A bit off-topic, but Matthew Yglesias wrote Friday that “bicycle racing — at least as broadcast by VS — isn’t a very interesting television sport.” He’s right. When broadcast by VS, TDF isn’t very interesting and hard to follow. You just can’t get into a rhythm with the frequent, repetitive, and long commercial breaks. This year’s coverage is better than last year’s, which was far better than before. But still, it sucks. For example, on Sunday’s exciting Stage 8, what happened to Robby McEwen? Stuart O’Grady? Bare mentions during the race, no real comment, and nothing even in the “expanded” (condensed really) coverage in the evening. (McEwen’s out because he missed the time cut off. O’Grady crashed about the time Levi’s chain skipped, got back on the bike, but left for the hospital complaining of back pain.)
Sadly, the VS coverage must be supplemented by the TdF site (stage 8 specific), Eurosport, Pez Cycling (don’t miss the distractions). My recommendation is if you are watching live, is to watch the live feed from VS, mute it, and listen to EuropSport’s live audio (caveat: that was my recommendation in the past, I haven’t listened this year). Phil and Paul are descent (I like Paul’s reality, Phil’s color gets old), but they leave out so many, too many important details. Al and Bob are descent (Bob’s good), but again, too many details are missing.

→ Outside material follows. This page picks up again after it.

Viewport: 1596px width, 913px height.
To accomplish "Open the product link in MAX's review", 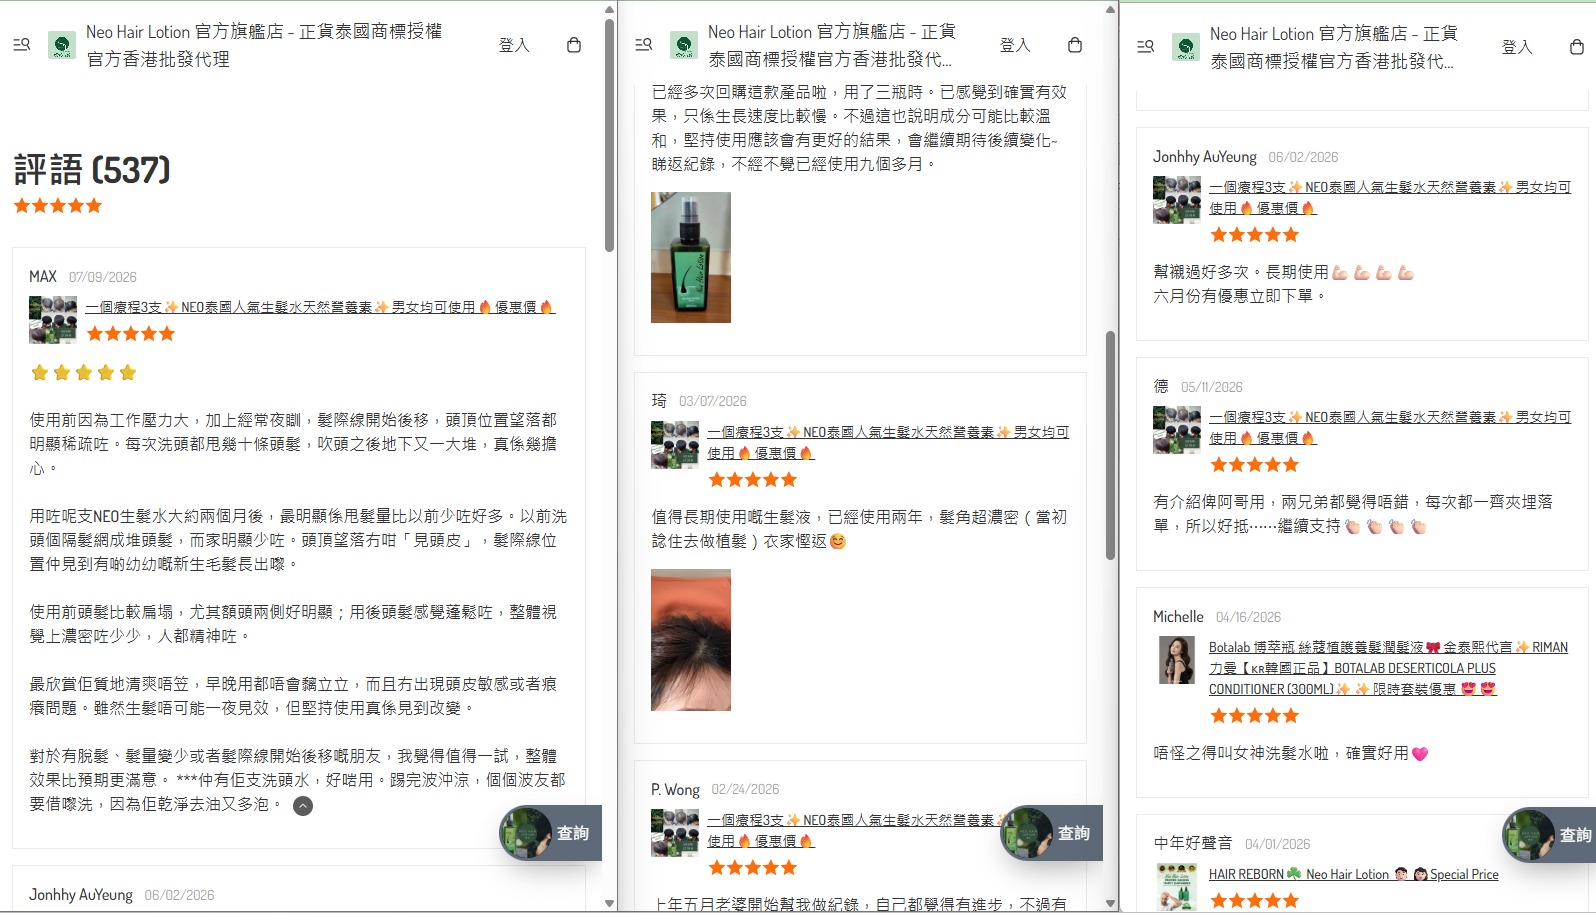I will [x=319, y=307].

More Bob’s would be good and that’s what you get (got?) with EuroSport coverage.
It’s almost funny that EuroSport has literally start to finish coverage and rarely if ever leaves the scene (they’ve figured how to put commercials in the corner or bottom of the screen) and yet it isn’t boring like VS’s abbreviated, commercial’s over action, coverage. PLUS, EuroSport TV has these cool after-event Q&As w/ a bunch of cyclists at once, in addition to the one-on-ones VS shows. Last year this time I was in Madrid and watching in German (I have some competence), which was way better than VS any day.
Yglesias, you’re right. VS does not make TdF very interesting. If you can get past it the limitations of US coverage (and its fanciful color that leaves out many of the real nuances), it’s a very exciting sport.
Better yet, is being there, riding in front of the race, and hanging out to watch the swag caravan and then the race go by and snapping photos as you cheer. There’s no matching riding the Alps or watching the Tour in person.